• PoeticUniverse
    1.6k
    The Cosmos exists as the constraint on possibility. It emerges not from fundamental intentionality nor from fundamental mechanistic cause but from the fundamental vagueness of unorganised free potential. An essential state of everythingness that then must start to self-cancel until it becomes reduced to some coherently organised somethingness. A realm of inevitable structure.apokrisis

    Great! 'Everything' is a necessity since there is no design point for anything specific.
  • apokrisis
    7.5k
    Note --- I interpret First Cause to be logically & necessarily eternal & intentional Essence instead of temporal & accidental Substance.Gnomon

    I am arguing against any strong notion of first cause.

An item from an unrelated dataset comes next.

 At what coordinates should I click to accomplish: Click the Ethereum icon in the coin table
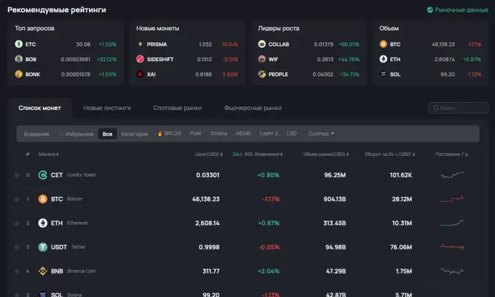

    Take the example of spontaneous symmetry breaking. A pencil balanced on its point. A ball resting perfectly still on the peak of a dome.

    These are states of perfect potentiality that are also critically unstable. Poised and inevitably about to be broken. The pencil will fall. The ball will roll down. The direction is random, but the outcome is certain.

    And what is the cause of the fall or the roll? Absolutely anything. The smallest vibration or the least random knock from some air molecule. The first cause must exist. But also it could have been anything. So nothing was very special about it.

    That would be the standard physical example of the kind causal situation I am talking about. What comes first is just the poised tension of a potential so general that absolutely any fluctuation could send it down the hill towards its inevitable destiny.